Riccia floats in nature, so it's used to absorbing CO2 from the atmosphere. It's generally grown underwater using pressurized CO2 systems, and I doubt it will grow without added CO2, or maybe Excel.

If you want it as a floating plant, though, it'll cover the top of your tank in no time!


----------



## liveforthis (Jan 2, 2011)

what about java moss?? I know it doesn't require strong light and grows pretty easy I used to have it on a large piece of driftwood but that's when I had a cool dr fosters co2 setup...

I see a lot of haters of moss around.


----------



## houseofcards (Mar 21, 2009)

Riccia will grow in medium light with excel. I don't recommend putting it on driftwood. Its much easier to put it on flat rocks and put a hairnet over the whole thing. When it's time to trim, just take out the whole rock, trim and put it back in.


----------



## Jeff1192 (Dec 10, 2010)

Riccia definitely won't grow in low light. The other problem with it in my experience is that it gets everywhere! I decided to get rid of it because I was tired of finding it everywhere and it was almost a year before I stopped finding pieces of it in my 90 gallon jungle.

Java moss will definitely grow in low light. I used to pull fistfulls of it out of my 90 before I went pressurized CO2.

Jeff


----------



## liveforthis (Jan 2, 2011)

Well right now I have t5ho over my tank but I suspended it 1 foot from the surface. I was thinking about doing moss over my driftwood because I'm trying to add some depth without using any bunch plants and without using to much floor. A black piranha is going in there so I'm trying to make it look full without actually crowding him.


----------



## Pooky125 (Jul 30, 2002)

I grew riccia floating in a non co2 supplimented tank. I never got around to tying it to anything, but I threw out fistfuls every week.


----------



## tuffgong (Apr 13, 2010)

I can grow riccia anywhere, without even trying!!! It's impossible to kill IME. All it takes is one small strand for riccia to survive. 

HouseofCards,

Some of the riccia I purchased from you ended up in my 10g suuuuuper low tech tank. It only has one dim incandescent bulb in the hood, no ferts, no co2, and gravel. The only plants growing in it were floating watersprite and water wisteria. Well the riccia somehow got entangled in the wisteria, which is planted, and now there's at least 2 or 3 baseballs of riccia in there.


----------



## lauraleellbp (Feb 3, 2008)

I hate riccia b/c it's like duckweed in my low tech tanks. Can't get rid of it if I get any hitchhikers... so it can definitely survive without high light or CO2! lol


----------



## liveforthis (Jan 2, 2011)

Yea seems more people hate it then like it....think I may stay away from it.


----------



## houseofcards (Mar 21, 2009)

"Man who catch all Riccia with tweezers accomplish anything"

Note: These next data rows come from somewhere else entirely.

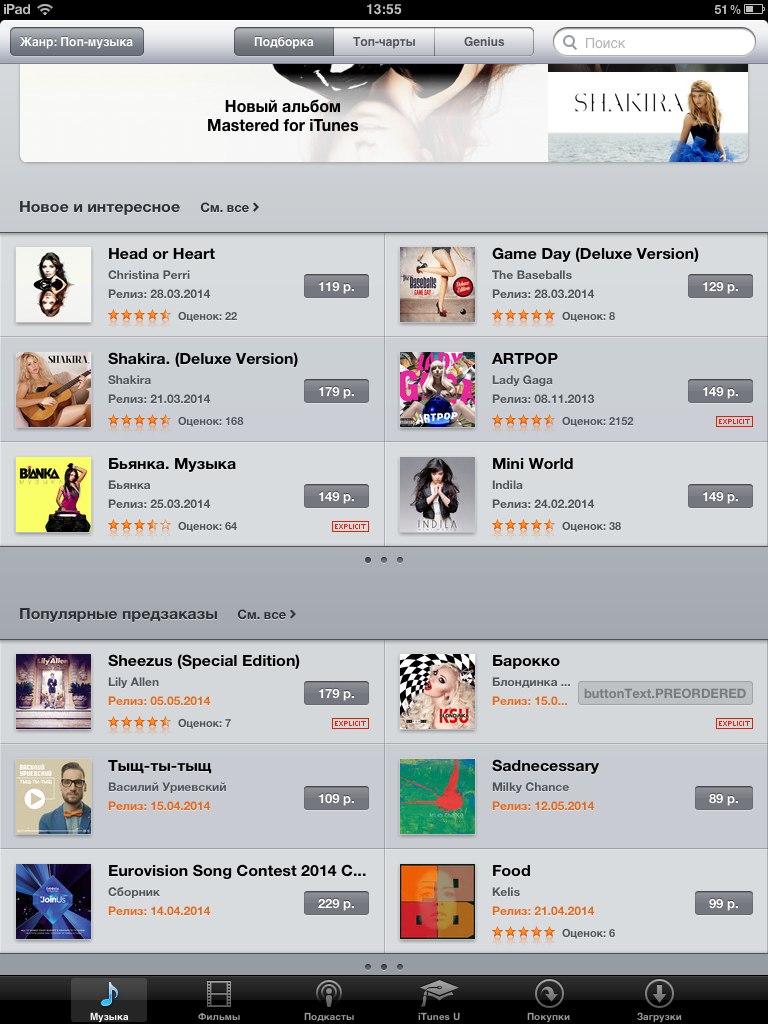This screenshot has width=768, height=1024.
Task: Expand См. все for Новое и интересное
Action: click(x=229, y=207)
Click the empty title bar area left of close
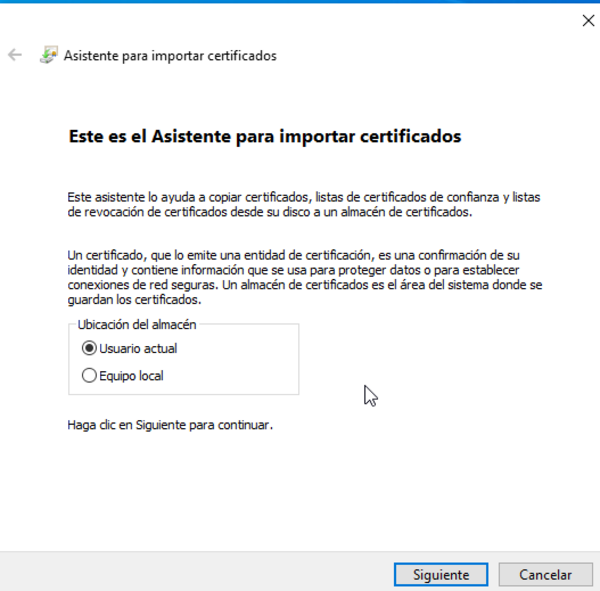600x591 pixels. pyautogui.click(x=300, y=20)
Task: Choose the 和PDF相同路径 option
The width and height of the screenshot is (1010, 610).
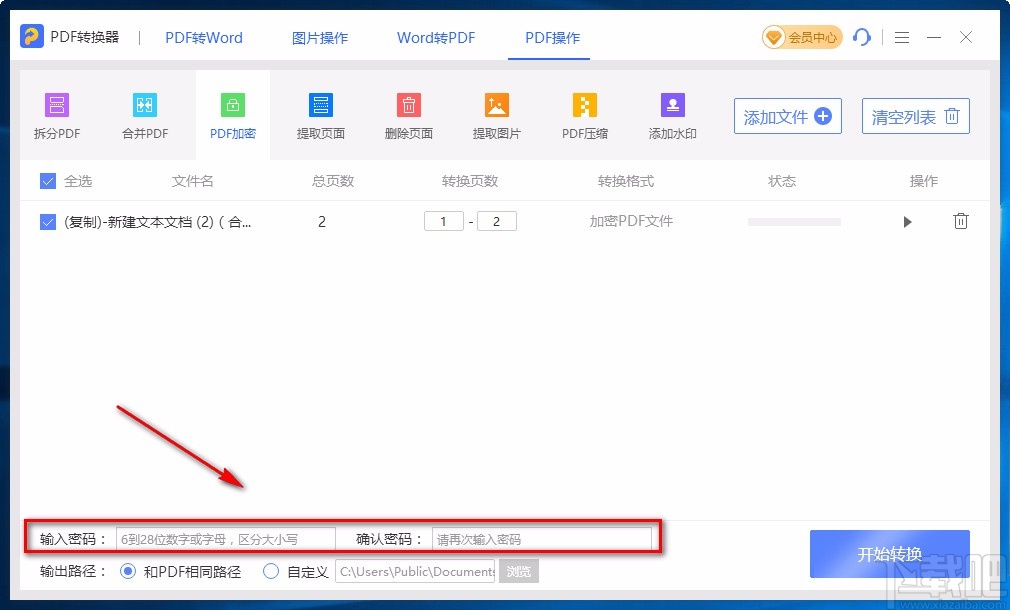Action: coord(128,571)
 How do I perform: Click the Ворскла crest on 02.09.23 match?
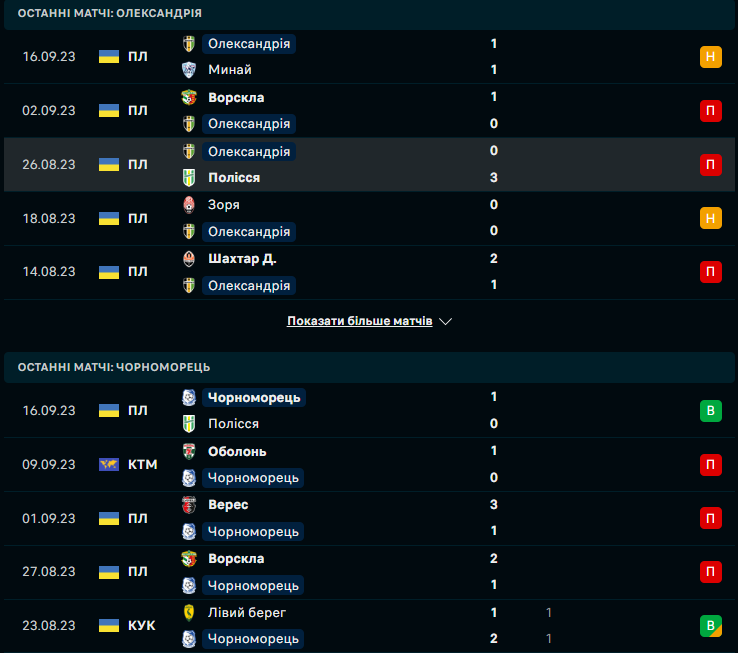pos(188,98)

Sent from my iPhone using Tapatalk


----------



## tuffgong (Apr 13, 2010)

houseofcards said:


> "Man who catch all Riccia with tweezers accomplish anything"


:icon_lol:Yes, sensei!


----------



## houseofcards (Mar 21, 2009)

tuffgong said:


> :icon_lol:Yes, sensei!


LOL, I've taught you well my young apprentice!


----------



## fish-n-pups (Feb 20, 2010)

I had a bunch of really nice 2 inch tiles covered with it. They looked great until my rainbows started to pull at them and eat the Riccia. So I'd think about your stock first and what they might do to it.

I had success growing it on rocks, covered with mesh in a 55 with 2wpg, no CO2. Like I said my problem was my stock.

Maybe it'll work out for you!


----------